§ Trecho do texto:

Seu apoio a Lula poderia ser, dado esse histórico, tão de má vontade quanto o de Ciro Gomes, que ainda não superou a mágoa acumulada durante anos — para a qual tem suas razões objetivas, diga-se — com o lulopetismo. Mas, para surpresa geral, até do comando petista, ela acabou mergulhando na busca por converter votos, não só os próprios, do primeiro turno, mas os de bolsonaristas hesitantes e indecisos.

Arregaçou as mangas e encaixou com precisão o discurso do que significa, no seu entendimento, a necessidade de colocar em banho-maria as divergências em defesa da democracia e dos direitos das mulheres e das minorias. Conseguiu a rara façanha de crescer entre um turno e outro, tanto em consistência de formulação política quanto em presença de palanque, portanto na dimensão que projeta lideranças políticas, em claro contraste com outros políticos homens de centro que trataram de correr para os braços de Bolsonaro, sem ter a dimensão do que o bolsonarismo costuma fazer para esmagar todos aqueles que não são raiz ou não fazem pacto de lealdade cega com o presidente.

A presença de duas mulheres não petistas no centro da frente ampla, com a contribuição de Geraldo Alckmin nos bastidores e na enunciação dos compromissos de ordem econômica, foi crucial para atrair nomes inimagináveis para o apoio a Lula, como o liberal e fundador do Novo João Amoêdo, cuja dissidência ainda deixou mais evidente o caráter de linha auxiliar do bolsonarismo que a sigla das camisetas laranjas adquiriu.

A reiteração de Lula de que é candidato a um mandato só certamente parte da compreensão, da parte dele, da importância simbólica da presença desse núcleo não petista no segundo turno, fornecendo o tal “aceno” que o mercado cobra dele de forma tão enfática, mas não do presidente incumbente, que vem pendurando, com Paulo Guedes, uma série de papagaios eleitoreiros para ser pagos sabe-se lá como por aquele que vencer a eleição no domingo.

§ Material fornecido:
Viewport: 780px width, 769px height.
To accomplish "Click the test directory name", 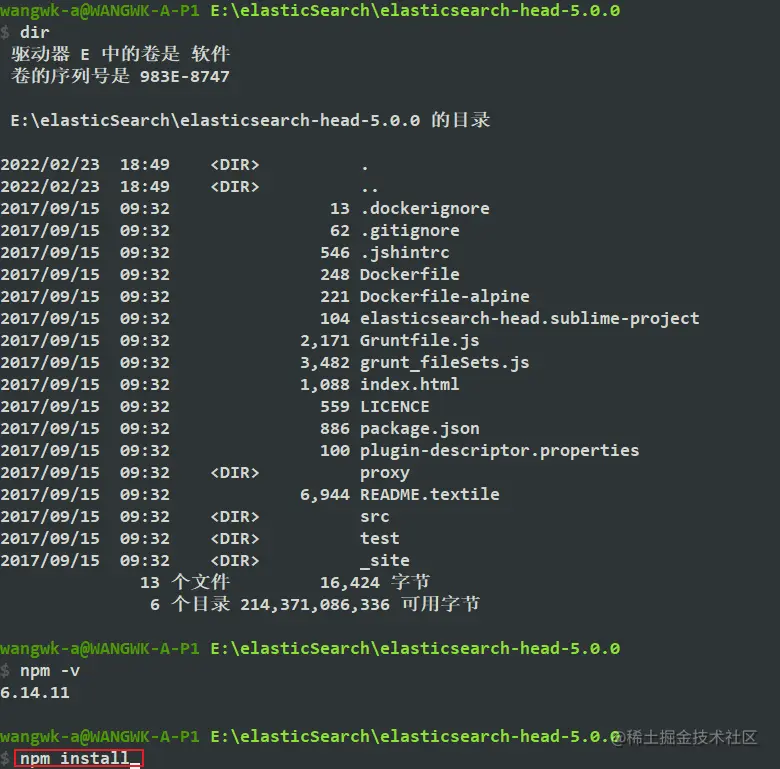I will (380, 538).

§ Tarefas propostas:
**A.** Reproduza o trecho de "A reiteração de" até "eleição no domingo.".
**B.** Segundo o trecho:
(i) Qual político ainda não superou a mágoa acumulada durante anos com o lulopetismo?
(ii) Quem contribuiu nos bastidores e na enunciação dos compromissos de ordem econômica?
(iii) Lula reiterou ser candidato a quantos mandatos?
A listagem não tem relação alguma com o trecho.

§ Respostas:
**A.**
A reiteração de Lula de que é candidato a um mandato só certamente parte da compreensão, da parte dele, da importância simbólica da presença desse núcleo não petista no segundo turno, fornecendo o tal “aceno” que o mercado cobra dele de forma tão enfática, mas não do presidente incumbente, que vem pendurando, com Paulo Guedes, uma série de papagaios eleitoreiros para ser pagos sabe-se lá como por aquele que vencer a eleição no domingo.

**B.**
(i) Ciro Gomes.
(ii) Geraldo Alckmin.
(iii) A um mandato só.